Les Conseils de Prud'hommes enregistrent une hausse des contentieux avec la crise. Après cinq années de baisse consécutives, le nombre de recours devant les conseils des prud'hommes est reparti à la hausse. Selon les chiffres récemment rendus publics par le ministère de la justice, un peu plus de 202 000 affaires nouvelles (au fond comme en référé) ont été portées devant ces juridictions en 2008, contre près de 193 000 l'année précédente, soit un accroissement de 4,8 %. Les litiges entre salariés et employeurs n'atteignent pas le niveau relevé en 2002 (un peu plus de 225 000). Mais le rebond de 2008 semble refléter une dégradation des relations sociales dans les entreprises, imputable - pour partie - à la crise.
"L'activité prud'homale réagit à la situation de l'emploi", souligne-t-on à la direction générale du travail. Cette relation de cause à effet tient au fait que les conseils des prud'hommes sont devenus, pour l'essentiel, "des juges du licenciement". Aujourd'hui, dans huit cas sur dix, ils sont saisis par des salariés à la suite d'une rupture du contrat de travail (ce ratio n'était que de 50 % au début des années 1990).
Il paraît donc logique que les affaires nouvelles soient en progression, compte tenu de l'augmentation du nombre de licenciements qui s'est produite à partir de 2008 (+ 15,8 % entre décembre 2007 et décembre 2008, pour l'ensemble des licenciements - économiques ou liés à un autre motif -, d'après les chiffres de Pôle emploi).

Pas homogène

Toutefois, les évolutions ne sont pas homogènes d'un territoire à un autre. Bien qu'il soit situé en Seine-Maritime, département durement touché par les restructurations industrielles - notamment dans la filière automobile -, le conseil des prud'hommes de Rouen n'a pas enregistré un afflux de demandes supplémentaires, d'après une conseillère prud'homale désireuse de garder l'anonymat. Selon elle, il est possible que "les gros plans de licenciement ne donnent pas lieu à beaucoup de contestations", pour peu que les salariés concernés aient obtenu des indemnités de départ, à leurs yeux, suffisantes. Conseiller prud'homal (CGPME) à Nantes, Ludovic Foezon fait, lui aussi, état d'une relative stabilité des contentieux soumis à la section chargée du secteur du commerce où il siège.

Certaines juridictions ont connu un surcroît d'activité à la suite de requêtes en série introduites par les salariés d'une même entreprise.

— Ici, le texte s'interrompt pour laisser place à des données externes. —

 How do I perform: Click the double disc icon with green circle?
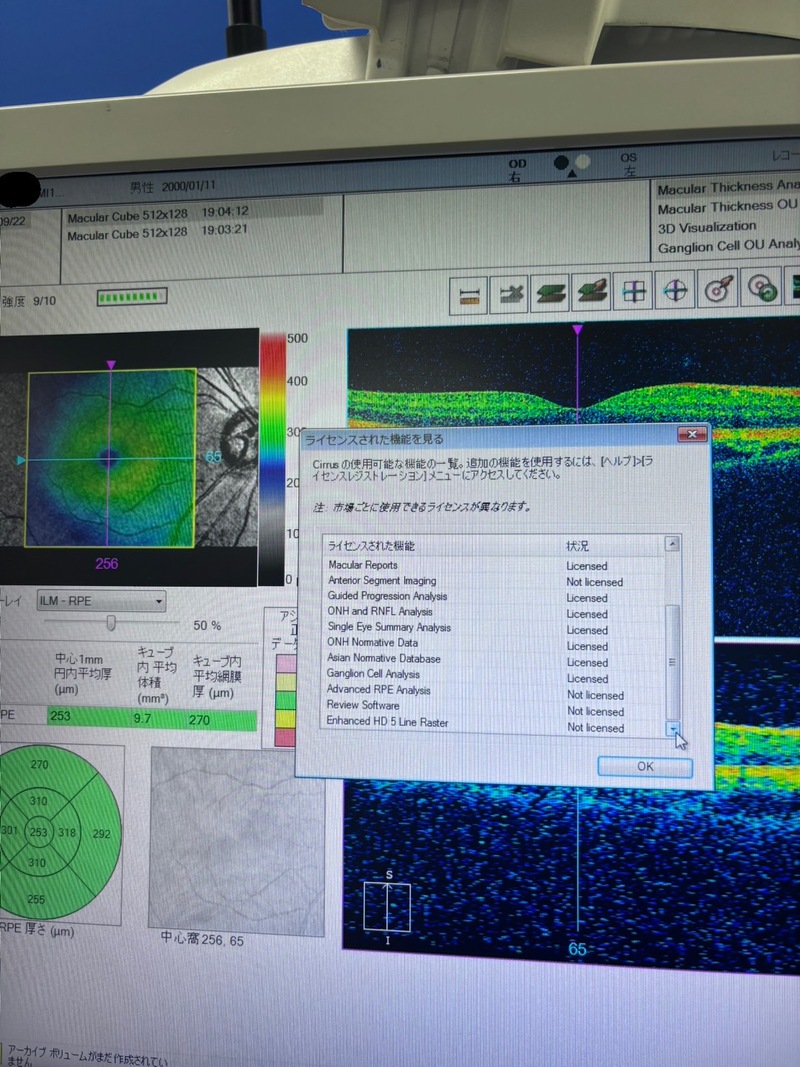pyautogui.click(x=763, y=292)
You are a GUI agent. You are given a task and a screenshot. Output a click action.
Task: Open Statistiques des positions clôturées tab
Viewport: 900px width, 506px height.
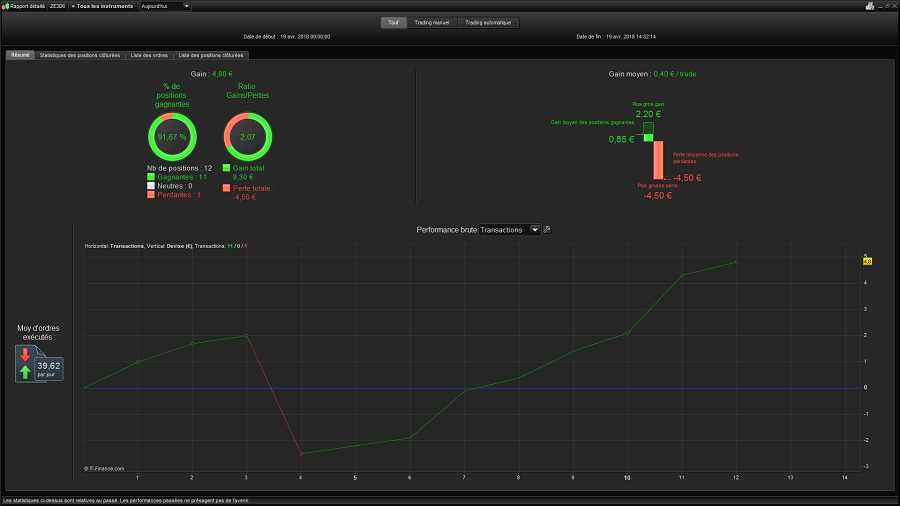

C'est notamment le cas à Paris avec deux grosses affaires, rapporte Gilles Soetemondt, conseiller prud'homal (CFDT) : l'une, qui concerne EDF, GDF-Suez ainsi que leurs deux filiales de distribution, s'est traduite par le dépôt, en 2008, de plusieurs milliers de demandes dans un litige relatif à l'application du statut des industries électriques et gazières ; l'autre dossier vise la Comilog, propriété du groupe Eramet, et porte, selon M. Soetemondt, sur "plus de 800 demandes" liées au congédiement de cheminots congolais dans les années 1990.

Sur la période récente, certaines formes de litiges semblent revenir de plus en plus fréquemment. Exemple : le licenciement pour faute grave. Moins lourde et plus rapide que le licenciement économique, cette procédure dispense les entreprises de verser des indemnités de licenciement et de préavis. Un nombre croissant d'employeurs y ont recours pour se séparer de salariés, même si les faits à l'origine de la rupture ne méritaient pas une sanction aussi lourde, affirme Françoise Maréchal, conseillère prud'homale (CGT) à Amiens. Cette pratique touche tout particulièrement les cadres et donne lieu à de nombreuses contestations, d'après Jacques Studer, conseiller prud'homal (CFE-CGC) à Lyon, dans la section encadrement : dans trois situations sur quatre, ajoute-t-il, le salarié obtient gain de cause au moins sur une partie de sa demande.

Autre contentieux qui monte en puissance, aux yeux de Laurence Gautier, conseillère (représentant les employeurs) et présidente des prud'hommes de Bordeaux : "la prise d'acte de la rupture ". Dans cette procédure, le salarié met fin au contrat de travail en alléguant une faute de l'employeur, explique Mme Gautier (par exemple le non-paiement d'heures supplémentaires ou des retards dans le versement de la paye). Si sa démarche est "validée par les prud'hommes", il peut percevoir des indemnités de licenciement et des dommages-intérêts, précise Mme Gautier.

L'augmentation des litiges semble se poursuivre cette année et même s'accélérer dans plusieurs juridictions. A Orléans, elle atteint environ 10 % sur les neuf premiers mois de 2009 comparés à la même période de 2008, d'après Serge Blotin, conseiller prud'homal (FO). La progression est similaire au conseil des prud'hommes de Nice. Son président, Yves Rosolin (représentant les employeurs), indique même que "la hausse aurait pu être plus importante" si "la rupture conventionnelle" du contrat de travail n'avait pas existé. Mis en place en 2008, ce dispositif permet à un chef d'entreprise et à un salarié de se séparer sur la base d'un commun accord.